La educación española
Sigo con atención desde las cumbres de los Andes la triste deriva española y me voy quedando cada vez más estupefacta de cómo un día pude pensar que debíamos imitar a España. Sin duda teníamos en mente una imagen de lo que fue la madre patria en otra época cuando toda nuestra ilusión era trabajar allá. Y no lo digo sólo por el sistema informativo que tuve ocasión de conocer de primera mano, trabajando, con todos parabienes democráticos pero sin ninguna dignidad personal en uno de los grupos informativos más esclavistas y que, según parece, tiene la burbuja a punto de pinchar: les va a servir de poco el explotar a las serviles becarias inmisericordemente, como carne de cañón para los tiburones de las logias.

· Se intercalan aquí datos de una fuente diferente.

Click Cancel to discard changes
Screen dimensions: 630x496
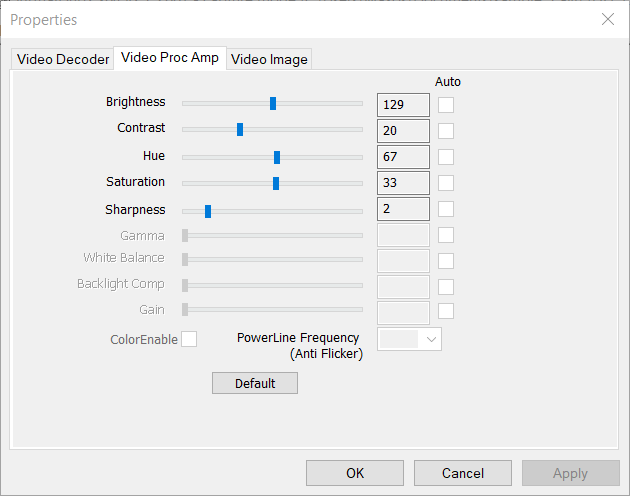pos(462,473)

Los siete millones y medio de alumnos y el casi millón de maestros del sistema educativo público están en pie de guerra, haciendo huelga; protestan contra los recortes del gobierno en educación. Para los huelguistas su sistema educativo es intocable y cuentan con el apoyo de toda la izquierda y parte de la derecha democrática. No hace falta decir que la madre patria invierte más en lo que ellos llaman educación que lo que disponemos varios países andinos para la totalidad de servicios públicos. Pero no parece que les sirva de nada. El resultado no es mucho mejor que el nuestro, ni creo que lo fuera si triplicaran el presupuesto de educación o lo multiplicaran por treinta. Podrían comprobarlo comparando el nivel de matemáticas de nuestros estudiantes bolivianos que han estudiado en condiciones precarias pero pensando con su cabeza, sin sustituirla por las computadoras y artilugios tecnológicos que los españoles usan como simples juguetes; pero no lo van a hacer para no quedar en evidencia.

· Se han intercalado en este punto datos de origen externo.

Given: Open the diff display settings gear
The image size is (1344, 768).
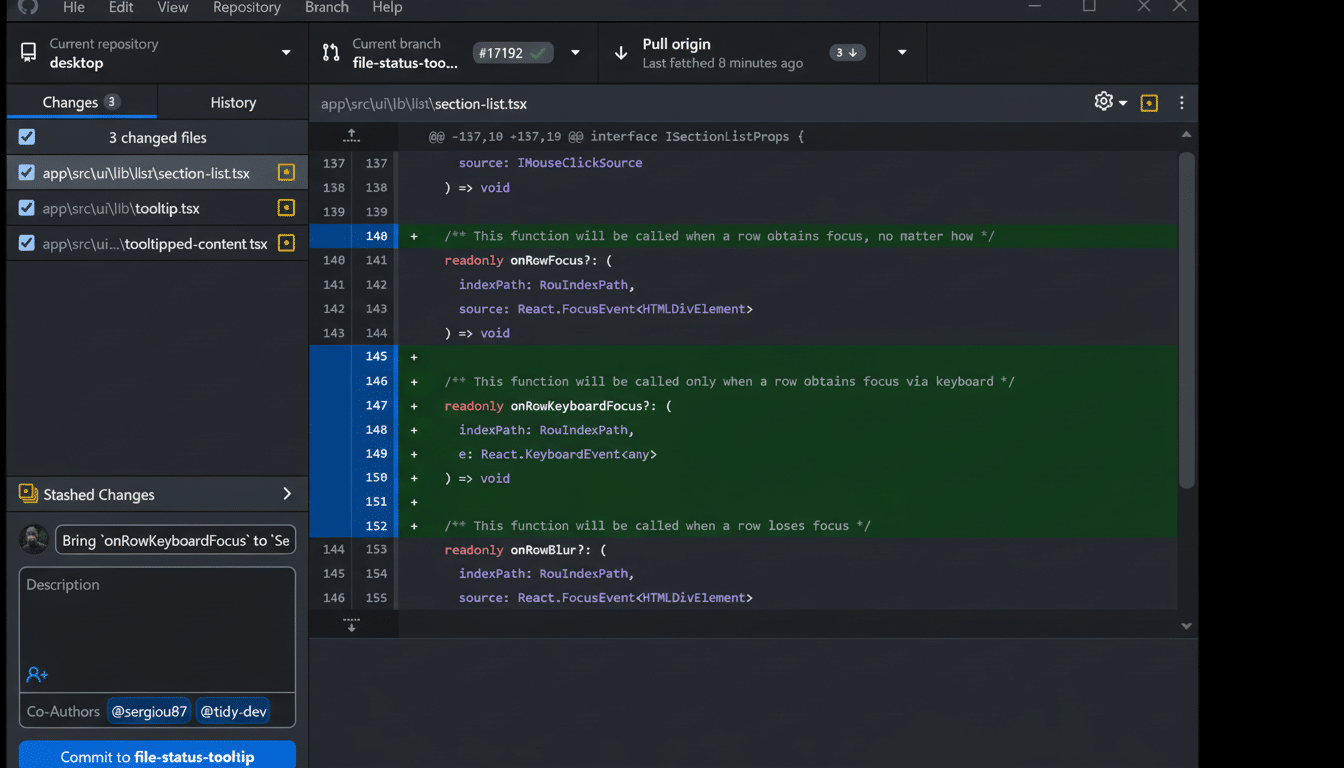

El resultado es una burbuja de títulos de papel couché cuya calidad no es mucho mayor que la producción ibérica de tocino y patatas comparada con la tecnología espacial. No obstante, según los huelguistas, el mantener el sistema no exige evaluar esa calidad sino menos recortes y más inversión. No concretan cuánta ni de donde se va a sacar; desde luego, no puede salir de la producción económica de sus egresados porque es nula, los títulos que tan solidariamente reparten no sirven para nada. Con mayor inversión conseguirían la satisfacción de tener más funcionarios repartiendo títulos, pero es extremadamente difícil que puedan ser ya de peor especie.
En realidad, si estuvieran todo el año de huelga no se notaría lo más mínimo en el nivel cultural de la gente de la madre patria y el ministro quizá debería forzar que la hicieran para hacerles entender el nulo valor añadido de su docencia y con el ahorro se saldaría una parte de la deuda pública. Además los estudiantes se iban a entretener mejor con las televisiones, tan llenas de gais que asemejan harenes orientales con los que hace negocio el Gran Marrano y, aunque también tienen un coste, es menor que el de la multitud de aulas donde son toscamente imitados por los docentes.
Quizá sea que lo que reclaman esos maestrillos sea sólo que el sistema garantice que sigan llenas las barrigas de todos esos Sanchos Panza que allá llaman profesores, y que no les falten los barbitúricos para sus prolongadas ausencias del trabajo a causa de sus continuas y persistentes depresiones, debidas tanto a los frustrantes resultados de su vida pública y privada cuanto a su embriaguez democrática, a su persistente adiestramiento en valores democráticos que, ante todo, sirve para saber votar en las elecciones que convoca el sistema. En realidad es una educación tóxica que afecta a la conducta futura de alumnos y profesores, del poder político y de quienes lo manejan en la sombra y que se retroalimenta democráticamente. Por ello la educación democrática española es el mejor ejemplo de lo que no deberíamos hacer los pueblos andinos si queremos tener una cultura decente y progresista o unos jóvenes preparados profesionalmente y con algo de moralidad y madurez personal.